EXCERPTED PASSAGE:
- 17 Aug '06 09:26Planet X is a ball with centre O.

Three spaceships A, B, C land at random positions on the surface of Planet X, these positions being independent and uniformly distributed.

Once landed, a pair A, B of spaceships can communicate provided that the angle AOB is less than 90 degrees. Similarly for B, C and C, A.

What is the probability that all three spaceships can stay in touch (with, for example, A communicating with C via B if necessary)? - 17 Aug '06 10:07

In stats a uniform distribution is a distribution where all possibilities are equally possible. So A is just as likely to land at a1 as a2 no matter where a1 and a2 are on Planet X.*Originally posted by smomofo***Zero, if they are uniformly distributed. I think. Wouldn't any two make an angle of 120 from center?** - 17 Aug '06 21:46

Would I be right in thinking that if just *two* ships were involved the probability would be 0.5?*Originally posted by SPMars***Planet X is a ball with centre O.**

Three spaceships A, B, C land at random positions on the surface of Planet X, these positions being independent and uniformly distributed.

Once landed, a pair A, B of spaceships can communicate provided that the angle AOB is less than 90 degrees. Similarly for B, C and C, A.

WORK INSTRUCTIONS:
1. Please output the spaceship probability thread above in full, word for word.
2. Give the part of the listing below from the line with "Given: Click the 取消 button" to the line with "Looking at the", both included, as a two-column CSV with the columns request and answer. Make one row per request, put each field in quotes with line breaks replaced by spaces, and leave out the pictures.

LISTING:

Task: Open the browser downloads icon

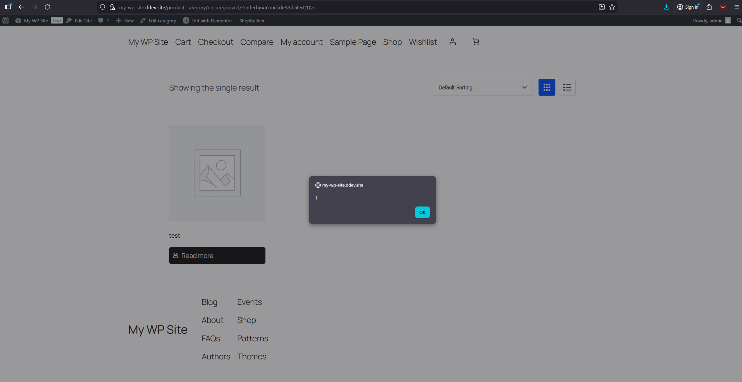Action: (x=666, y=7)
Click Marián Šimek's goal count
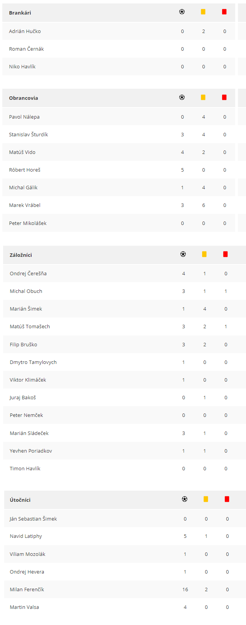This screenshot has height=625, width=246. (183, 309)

--

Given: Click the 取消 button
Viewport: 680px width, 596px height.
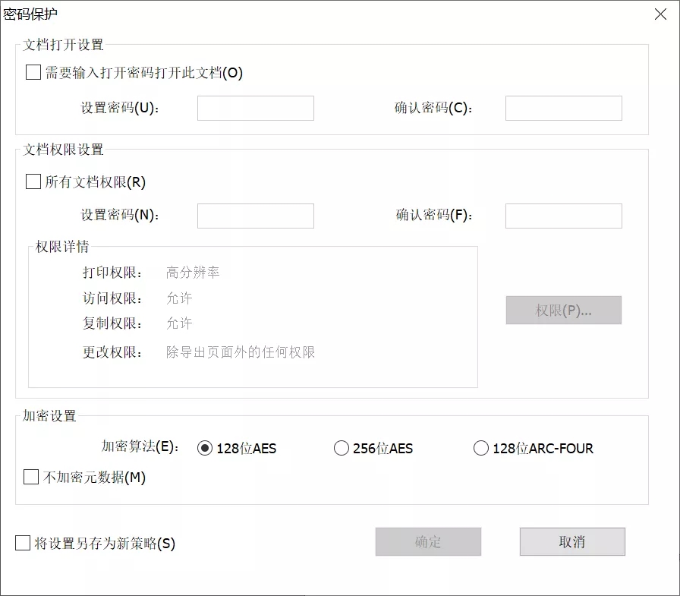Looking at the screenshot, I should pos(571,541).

--

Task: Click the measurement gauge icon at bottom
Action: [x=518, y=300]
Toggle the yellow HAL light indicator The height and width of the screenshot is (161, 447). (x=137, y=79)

ANSWERS TO EACH TASK:
1.
- 17 Aug '06 09:26Planet X is a ball with centre O.

Three spaceships A, B, C land at random positions on the surface of Planet X, these positions being independent and uniformly distributed.

Once landed, a pair A, B of spaceships can communicate provided that the angle AOB is less than 90 degrees. Similarly for B, C and C, A.

What is the probability that all three spaceships can stay in touch (with, for example, A communicating with C via B if necessary)? - 17 Aug '06 10:07

In stats a uniform distribution is a distribution where all possibilities are equally possible. So A is just as likely to land at a1 as a2 no matter where a1 and a2 are on Planet X.*Originally posted by smomofo***Zero, if they are uniformly distributed. I think. Wouldn't any two make an angle of 120 from center?** - 17 Aug '06 21:46

Would I be right in thinking that if just *two* ships were involved the probability would be 0.5?*Originally posted by SPMars***Planet X is a ball with centre O.**

Three spaceships A, B, C land at random positions on the surface of Planet X, these positions being independent and uniformly distributed.

Once landed, a pair A, B of spaceships can communicate provided that the angle AOB is less than 90 degrees. Similarly for B, C and C, A.

2.
request,answer
"Given: Click the 取消 button Viewport: 680px width, 596px height.","Looking at the screenshot, I should pos(571,541)."